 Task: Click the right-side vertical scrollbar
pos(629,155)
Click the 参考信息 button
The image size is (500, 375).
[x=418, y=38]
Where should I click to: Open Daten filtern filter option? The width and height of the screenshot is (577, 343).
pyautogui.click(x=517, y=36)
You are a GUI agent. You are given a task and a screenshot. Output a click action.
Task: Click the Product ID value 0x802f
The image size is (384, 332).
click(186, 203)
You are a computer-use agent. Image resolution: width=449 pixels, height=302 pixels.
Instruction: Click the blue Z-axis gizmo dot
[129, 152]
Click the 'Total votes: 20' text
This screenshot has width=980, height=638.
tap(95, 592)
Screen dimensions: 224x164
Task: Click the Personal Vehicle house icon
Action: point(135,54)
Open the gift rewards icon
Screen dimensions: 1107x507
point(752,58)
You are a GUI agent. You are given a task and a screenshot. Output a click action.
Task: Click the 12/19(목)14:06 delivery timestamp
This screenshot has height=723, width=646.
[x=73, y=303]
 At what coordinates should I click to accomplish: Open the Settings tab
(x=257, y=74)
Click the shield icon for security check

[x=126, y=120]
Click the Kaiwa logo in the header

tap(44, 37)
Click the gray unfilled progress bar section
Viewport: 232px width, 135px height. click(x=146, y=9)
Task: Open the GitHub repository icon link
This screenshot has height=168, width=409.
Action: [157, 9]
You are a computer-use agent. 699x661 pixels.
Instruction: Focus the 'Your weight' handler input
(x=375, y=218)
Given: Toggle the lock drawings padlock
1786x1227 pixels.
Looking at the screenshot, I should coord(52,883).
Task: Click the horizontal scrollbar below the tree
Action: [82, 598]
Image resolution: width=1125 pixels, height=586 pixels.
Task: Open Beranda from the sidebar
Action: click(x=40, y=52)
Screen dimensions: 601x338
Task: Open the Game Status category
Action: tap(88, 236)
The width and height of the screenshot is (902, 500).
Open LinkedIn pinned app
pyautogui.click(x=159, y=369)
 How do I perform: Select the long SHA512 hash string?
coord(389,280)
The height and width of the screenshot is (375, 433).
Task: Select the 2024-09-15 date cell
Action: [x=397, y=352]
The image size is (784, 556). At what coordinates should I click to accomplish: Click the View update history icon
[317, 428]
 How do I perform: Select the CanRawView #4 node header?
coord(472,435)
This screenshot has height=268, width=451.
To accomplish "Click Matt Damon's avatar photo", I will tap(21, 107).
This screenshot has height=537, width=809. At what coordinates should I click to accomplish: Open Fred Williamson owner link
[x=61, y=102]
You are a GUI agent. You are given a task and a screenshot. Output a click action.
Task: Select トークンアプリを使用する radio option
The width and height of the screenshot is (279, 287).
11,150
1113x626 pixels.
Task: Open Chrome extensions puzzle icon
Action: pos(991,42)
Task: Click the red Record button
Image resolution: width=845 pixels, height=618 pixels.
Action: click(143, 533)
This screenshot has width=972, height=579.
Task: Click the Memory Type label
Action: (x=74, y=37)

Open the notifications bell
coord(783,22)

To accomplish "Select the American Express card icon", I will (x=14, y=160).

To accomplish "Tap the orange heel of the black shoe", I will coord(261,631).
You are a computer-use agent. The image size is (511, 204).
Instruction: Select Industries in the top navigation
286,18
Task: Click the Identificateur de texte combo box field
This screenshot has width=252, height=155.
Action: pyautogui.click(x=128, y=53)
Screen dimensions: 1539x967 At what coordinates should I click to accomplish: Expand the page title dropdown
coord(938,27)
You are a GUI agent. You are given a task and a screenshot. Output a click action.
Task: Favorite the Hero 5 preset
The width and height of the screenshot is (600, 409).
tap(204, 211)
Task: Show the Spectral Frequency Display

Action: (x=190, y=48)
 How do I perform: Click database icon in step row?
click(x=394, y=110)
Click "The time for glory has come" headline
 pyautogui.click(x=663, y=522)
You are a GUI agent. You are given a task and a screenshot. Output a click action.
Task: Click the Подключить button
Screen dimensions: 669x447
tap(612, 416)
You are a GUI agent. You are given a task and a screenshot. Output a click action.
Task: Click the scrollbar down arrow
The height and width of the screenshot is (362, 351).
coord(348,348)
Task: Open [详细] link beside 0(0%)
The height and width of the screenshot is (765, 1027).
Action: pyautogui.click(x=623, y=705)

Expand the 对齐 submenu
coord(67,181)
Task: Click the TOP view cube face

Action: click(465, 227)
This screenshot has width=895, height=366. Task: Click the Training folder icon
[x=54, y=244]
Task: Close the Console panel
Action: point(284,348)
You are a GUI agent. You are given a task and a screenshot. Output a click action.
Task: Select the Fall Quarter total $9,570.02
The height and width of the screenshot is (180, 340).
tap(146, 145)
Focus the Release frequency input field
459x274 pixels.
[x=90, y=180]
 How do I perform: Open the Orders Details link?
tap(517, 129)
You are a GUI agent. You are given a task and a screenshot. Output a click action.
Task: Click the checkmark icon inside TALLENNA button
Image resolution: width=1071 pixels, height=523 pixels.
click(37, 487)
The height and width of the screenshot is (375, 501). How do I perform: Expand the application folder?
========================
### Task details
Output the entries verbatim.

### Answer section
 Task: Click the right-side vertical scrollbar
pos(629,155)
Click the 参考信息 button
The image size is (500, 375).
[x=418, y=38]
Where should I click to: Open Daten filtern filter option? The width and height of the screenshot is (577, 343).
pyautogui.click(x=517, y=36)
You are a GUI agent. You are given a task and a screenshot. Output a click action.
Task: Click the Product ID value 0x802f
The image size is (384, 332).
click(186, 203)
You are a computer-use agent. Image resolution: width=449 pixels, height=302 pixels.
Instruction: Click the blue Z-axis gizmo dot
[129, 152]
Click the 'Total votes: 20' text
This screenshot has width=980, height=638.
tap(95, 592)
Screen dimensions: 224x164
Task: Click the Personal Vehicle house icon
Action: point(135,54)
Open the gift rewards icon
Screen dimensions: 1107x507
point(752,58)
You are a GUI agent. You are given a task and a screenshot. Output a click action.
Task: Click the 12/19(목)14:06 delivery timestamp
This screenshot has height=723, width=646.
[x=73, y=303]
 At what coordinates should I click to accomplish: Open the Settings tab
(x=257, y=74)
Click the shield icon for security check

[x=126, y=120]
Click the Kaiwa logo in the header

tap(44, 37)
Click the gray unfilled progress bar section
Viewport: 232px width, 135px height. click(x=146, y=9)
Task: Open the GitHub repository icon link
This screenshot has height=168, width=409.
Action: [157, 9]
You are a computer-use agent. 699x661 pixels.
Instruction: Focus the 'Your weight' handler input
(x=375, y=218)
Given: Toggle the lock drawings padlock
1786x1227 pixels.
Looking at the screenshot, I should coord(52,883).
Task: Click the horizontal scrollbar below the tree
Action: [82, 598]
Image resolution: width=1125 pixels, height=586 pixels.
Task: Open Beranda from the sidebar
Action: click(x=40, y=52)
Screen dimensions: 601x338
Task: Open the Game Status category
Action: tap(88, 236)
The width and height of the screenshot is (902, 500).
Open LinkedIn pinned app
pyautogui.click(x=159, y=369)
 How do I perform: Select the long SHA512 hash string?
coord(389,280)
The height and width of the screenshot is (375, 433).
Task: Select the 2024-09-15 date cell
Action: [x=397, y=352]
The image size is (784, 556). At what coordinates should I click to accomplish: Click the View update history icon
[317, 428]
 How do I perform: Select the CanRawView #4 node header?
coord(472,435)
This screenshot has height=268, width=451.
To accomplish "Click Matt Damon's avatar photo", I will tap(21, 107).
This screenshot has height=537, width=809. At what coordinates should I click to accomplish: Open Fred Williamson owner link
[x=61, y=102]
You are a GUI agent. You are given a task and a screenshot. Output a click action.
Task: Select トークンアプリを使用する radio option
The width and height of the screenshot is (279, 287).
11,150
1113x626 pixels.
Task: Open Chrome extensions puzzle icon
Action: pos(991,42)
Task: Click the red Record button
Image resolution: width=845 pixels, height=618 pixels.
Action: click(143, 533)
This screenshot has width=972, height=579.
Task: Click the Memory Type label
Action: (x=74, y=37)

Open the notifications bell
coord(783,22)

To accomplish "Select the American Express card icon", I will (x=14, y=160).

To accomplish "Tap the orange heel of the black shoe", I will coord(261,631).
You are a computer-use agent. The image size is (511, 204).
Instruction: Select Industries in the top navigation
286,18
Task: Click the Identificateur de texte combo box field
This screenshot has width=252, height=155.
Action: pyautogui.click(x=128, y=53)
Screen dimensions: 1539x967 At what coordinates should I click to accomplish: Expand the page title dropdown
coord(938,27)
You are a GUI agent. You are given a task and a screenshot. Output a click action.
Task: Favorite the Hero 5 preset
The width and height of the screenshot is (600, 409).
tap(204, 211)
Task: Show the Spectral Frequency Display

Action: (x=190, y=48)
 How do I perform: Click database icon in step row?
click(x=394, y=110)
Click "The time for glory has come" headline
 pyautogui.click(x=663, y=522)
You are a GUI agent. You are given a task and a screenshot. Output a click action.
Task: Click the Подключить button
Screen dimensions: 669x447
tap(612, 416)
You are a GUI agent. You are given a task and a screenshot. Output a click action.
Task: Click the scrollbar down arrow
The height and width of the screenshot is (362, 351).
coord(348,348)
Task: Open [详细] link beside 0(0%)
The height and width of the screenshot is (765, 1027).
Action: pyautogui.click(x=623, y=705)

Expand the 对齐 submenu
coord(67,181)
Task: Click the TOP view cube face

Action: click(465, 227)
This screenshot has width=895, height=366. Task: Click the Training folder icon
[x=54, y=244]
Task: Close the Console panel
Action: point(284,348)
You are a GUI agent. You are given a task and a screenshot. Output a click action.
Task: Select the Fall Quarter total $9,570.02
The height and width of the screenshot is (180, 340).
tap(146, 145)
Focus the Release frequency input field
459x274 pixels.
[x=90, y=180]
 How do I perform: Open the Orders Details link?
tap(517, 129)
You are a GUI agent. You are given a task and a screenshot. Output a click action.
Task: Click the checkmark icon inside TALLENNA button
Image resolution: width=1071 pixels, height=523 pixels.
click(37, 487)
The height and width of the screenshot is (375, 501). How do I perform: Expand the application folder?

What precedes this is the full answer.